Become a Clinical Laboratory Scientist

Clinical laboratory scientists play a crucial role in the health care industry, especially in the present milieu. Even as the number of diagnostic methods and treatment avenues expand, health care institutions are looking for opportunities to cut costs and pare down staffs. Finding educated workers with multiple skills will become an important task for hospital administrators and other health care employers. Clinical laboratory scientists examine biological materials in labs to diagnose illness and test for disease. Job opportunities are excellent in the field and should stay that way for at least the next decade. This is just one reason to become a clinical laboratory scientist.

Clinical laboratory scientists test bodily fluids, blood, skin cells, and other biological material collected by medical professionals. Analysis may be as simple as observing matter under a microscope or as complicated as performing a computer analysis. More and more laboratory instruments are computer run, meaning that clinical laboratory scientists must be trained on the latest equipment. Their job is much more about analysis and diagnosis than in the past, when tests were conducted manually. Hours tend to be very regular and the environment is professional. The lack of need for patient care and interaction makes this job suited for people who are self-directed. If you want to work in the field of health care but are not a “people person,” this may be the job for you.

Clinical laboratory scientists are employed in hospitals and private medical practices as well as private and public clinical laboratories. There is work in blood banks and other stores of biological material. There is work available at pharmaceutical companies and for government regulatory agencies. The list is long and diverse. Knowing what kind of employer that you are targeting will be useful when pursuing an education. According to the latest findings of the Bureau of Labor Statistics, which studies employment and compensation in the American populace, salaries for clinical laboratory scientists are above average. While the median average annual wage is $36,280, salaries among the highest paid workers regularly top $50,000 annually. This compensation must be compared with educational requirements of becoming a clinical laboratory scientist but the educational investment that should pay off in the long run.
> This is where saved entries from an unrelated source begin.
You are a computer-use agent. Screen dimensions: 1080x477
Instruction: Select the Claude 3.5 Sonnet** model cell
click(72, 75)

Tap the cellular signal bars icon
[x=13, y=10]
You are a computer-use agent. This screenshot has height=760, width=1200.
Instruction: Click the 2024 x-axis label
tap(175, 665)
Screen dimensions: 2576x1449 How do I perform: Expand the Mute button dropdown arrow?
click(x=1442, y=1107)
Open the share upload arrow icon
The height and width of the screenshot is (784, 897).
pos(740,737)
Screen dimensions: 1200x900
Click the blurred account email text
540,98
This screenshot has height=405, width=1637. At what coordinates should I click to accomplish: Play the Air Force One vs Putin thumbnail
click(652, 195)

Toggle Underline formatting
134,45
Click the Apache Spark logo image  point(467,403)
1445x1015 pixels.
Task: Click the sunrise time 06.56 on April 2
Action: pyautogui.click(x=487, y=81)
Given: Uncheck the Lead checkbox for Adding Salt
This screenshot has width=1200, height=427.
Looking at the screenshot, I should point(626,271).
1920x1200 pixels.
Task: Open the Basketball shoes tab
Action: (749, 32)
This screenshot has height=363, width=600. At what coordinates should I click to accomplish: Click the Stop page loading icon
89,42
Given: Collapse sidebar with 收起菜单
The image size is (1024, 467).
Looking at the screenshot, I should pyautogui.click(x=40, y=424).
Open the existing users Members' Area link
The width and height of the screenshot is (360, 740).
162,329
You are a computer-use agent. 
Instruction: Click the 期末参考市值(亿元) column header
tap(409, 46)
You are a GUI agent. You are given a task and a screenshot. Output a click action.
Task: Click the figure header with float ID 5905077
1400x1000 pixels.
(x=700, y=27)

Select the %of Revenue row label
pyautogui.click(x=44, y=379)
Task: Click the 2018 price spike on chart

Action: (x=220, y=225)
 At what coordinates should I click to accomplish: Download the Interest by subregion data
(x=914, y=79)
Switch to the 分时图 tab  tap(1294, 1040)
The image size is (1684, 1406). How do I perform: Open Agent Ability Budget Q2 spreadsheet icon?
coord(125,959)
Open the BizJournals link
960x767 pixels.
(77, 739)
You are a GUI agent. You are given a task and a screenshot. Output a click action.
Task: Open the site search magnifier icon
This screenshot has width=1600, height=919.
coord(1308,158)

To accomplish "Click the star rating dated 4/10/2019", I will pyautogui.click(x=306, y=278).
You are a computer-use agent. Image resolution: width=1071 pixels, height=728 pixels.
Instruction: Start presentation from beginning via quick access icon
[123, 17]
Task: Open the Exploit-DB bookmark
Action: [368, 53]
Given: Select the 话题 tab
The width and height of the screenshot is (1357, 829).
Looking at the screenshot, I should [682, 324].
Many professionals working as clinical laboratory scientists have gained a bachelor’s degree in the discipline. The major is offered at many universities. Another option is to attend a program at a teaching hospital. Students will study general science, especially biology, genetics, anatomy, and physiology. There will be coursework in microbiology and immunology. Many classes will focus on diagnostic imaging, examining the different methods scientists use to examine the inner workings of bodies and cells. Classes will include lectures and practical clinical courses. There are advantages to specializing in a particular kind of clinical laboratory science like immunology or cytotechnology. Specializing has been shown to increase earnings potential over a career.

Beyond a degree, job training is especially important in achieving employment and success. Hospitals and other employers have their own rules and procedures that need to be learned and practiced. Taking an internship is a good way to get noticed by a prospective employer. There are also professional associations for clinical laboratory scientists who offer members continuing education, networking opportunities, and even scholarships. Once you have become a clinical laboratory scientist, there are many venues for advancement. Administration is one path that can lead to higher salaries and increased responsibilities. Adding degrees and certificates can lead to specialization or further movement up the career ladder.